These patterns show up across every actor type: scrapers lose selectors, API wrappers see upstream response changes, orchestrators get partial sub-actor output, enrichment actors lose match rate, LLM-extraction actors drift when the model or prompt changes. Output Guard detects and classifies them automatically after every run — here's what a real detection looks like.

The scary example

Your contact actor runs on schedule. Status: SUCCEEDED. No errors. But Output Guard reports:

email null rate jumped from 8% → 61%
phone type changed from string → array
Item count dropped 47% vs baseline
Quality score: 38 / 100 (fail)
Failure mode: selector_break (confidence 85%)
Fix suggestion: "Check selector for email — 61% null rate suggests the element is no longer found on the page"
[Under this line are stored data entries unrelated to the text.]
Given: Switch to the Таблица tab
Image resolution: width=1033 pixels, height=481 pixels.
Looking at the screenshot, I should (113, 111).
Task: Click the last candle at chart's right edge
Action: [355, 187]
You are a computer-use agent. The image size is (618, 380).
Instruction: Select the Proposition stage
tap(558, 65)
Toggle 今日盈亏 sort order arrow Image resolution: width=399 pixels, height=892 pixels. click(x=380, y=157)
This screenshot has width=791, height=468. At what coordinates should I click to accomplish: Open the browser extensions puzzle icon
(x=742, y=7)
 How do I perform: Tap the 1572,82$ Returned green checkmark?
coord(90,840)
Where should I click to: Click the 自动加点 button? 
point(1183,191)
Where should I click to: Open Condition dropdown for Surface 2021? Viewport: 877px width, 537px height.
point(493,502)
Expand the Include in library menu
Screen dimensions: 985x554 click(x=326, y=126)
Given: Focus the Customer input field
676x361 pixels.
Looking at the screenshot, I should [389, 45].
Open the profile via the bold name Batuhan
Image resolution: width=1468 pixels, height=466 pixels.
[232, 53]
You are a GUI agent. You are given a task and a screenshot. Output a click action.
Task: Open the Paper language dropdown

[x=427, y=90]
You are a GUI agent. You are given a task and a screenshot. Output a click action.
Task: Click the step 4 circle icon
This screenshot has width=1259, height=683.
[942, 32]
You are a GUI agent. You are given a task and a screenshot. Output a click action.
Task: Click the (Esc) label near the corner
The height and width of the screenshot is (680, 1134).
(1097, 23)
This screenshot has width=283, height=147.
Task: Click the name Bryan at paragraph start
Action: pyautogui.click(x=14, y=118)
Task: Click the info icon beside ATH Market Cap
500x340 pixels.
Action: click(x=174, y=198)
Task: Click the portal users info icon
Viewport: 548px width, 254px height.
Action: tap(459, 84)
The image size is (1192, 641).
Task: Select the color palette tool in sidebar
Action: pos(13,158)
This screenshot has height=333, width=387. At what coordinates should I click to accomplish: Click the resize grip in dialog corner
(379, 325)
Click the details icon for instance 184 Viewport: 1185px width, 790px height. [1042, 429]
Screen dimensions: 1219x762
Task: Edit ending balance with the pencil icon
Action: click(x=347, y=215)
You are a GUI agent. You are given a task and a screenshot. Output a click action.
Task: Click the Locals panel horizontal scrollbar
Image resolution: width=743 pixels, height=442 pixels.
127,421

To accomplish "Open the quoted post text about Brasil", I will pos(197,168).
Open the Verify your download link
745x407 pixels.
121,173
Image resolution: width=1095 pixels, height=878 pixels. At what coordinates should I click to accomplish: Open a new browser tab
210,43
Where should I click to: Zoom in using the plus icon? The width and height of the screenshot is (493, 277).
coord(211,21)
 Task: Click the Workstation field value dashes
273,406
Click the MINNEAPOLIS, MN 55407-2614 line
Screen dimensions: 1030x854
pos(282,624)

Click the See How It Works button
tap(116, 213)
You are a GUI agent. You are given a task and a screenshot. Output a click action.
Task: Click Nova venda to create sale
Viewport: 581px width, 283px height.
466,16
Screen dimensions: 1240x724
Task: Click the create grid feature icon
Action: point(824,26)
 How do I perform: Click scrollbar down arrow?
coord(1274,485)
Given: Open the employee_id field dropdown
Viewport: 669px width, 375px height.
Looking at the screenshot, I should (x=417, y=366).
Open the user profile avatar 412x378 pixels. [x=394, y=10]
Downstream: 61% of leads reach your CRM with no email, and the agents calling your data start hallucinating phone numbers because the field changed shape. Without Output Guard, this degradation reaches production undetected.

When you need Output Guard

Use Output Guard when any of the following are true for your stack:

Your actor runs successfully on schedule but the data you get out of it is wrong or incomplete, and you currently find out about it from downstream users, not from your own monitoring.
You rely on Apify actor output for downstream systems — CRM, analytics warehouses, dashboards, LLM pipelines, agent tool calls, outbound campaigns — and a silent regression corrupts those systems for hours or days before anyone notices.
You want to catch data-quality regressions before they reach production consumers, not after. That means validating the actor's output immediately after each run, not validating tables in the warehouse the next morning.
You currently rely on manual spot-checks, ad-hoc validation scripts, or a flaky combination of null-rate Cron jobs and someone eyeballing the dataset on Monday mornings — and you've already had at least one incident that made you realize the scripts weren't enough.

If any of those apply, you likely have silent failures in your pipeline today. Output Guard is the dedicated tool for catching them.

What Output Guard detects

Output Guard is purpose-built for the failures that run-level monitoring cannot see:

Null-rate spikes — critical fields flipping from healthy to mostly empty, with per-field severity and sample bad rows (3 nulls + 3 good values) so you can see exactly what failed.
Type drift — string fields returning arrays, number fields returning strings, nested shape changes.
Coverage collapse — item count drops vs baseline (same compute, fewer items = classic silent-regression signature).
Schema mismatches — type errors, undeclared fields, missing required fields vs the target's declared dataset_schema.json.
Distribution shifts — cardinality changes >50%, numeric mean shifts >2σ, dominant value flips, top-value reordering.
Shape drift — object nesting depth changes, array length profile changes per field (caused by upstream API restructures).
Semantic drift — date format switches, currency-symbol changes, locale shifts on string fields (pattern-fingerprint comparison).
Freshness drift — timestamp fields going stale vs baseline (source stopped updating but is still returning data).
Reference-run regressions — per-field side-by-side diff against a specific known-good run you trust.
Rule / policy violations — user-defined field rules (severity, null rate, type, regex pattern) and SLA thresholds.
Canary failures — pre-configured test scenarios with their own pass/fail verdict and weighted impact ranking.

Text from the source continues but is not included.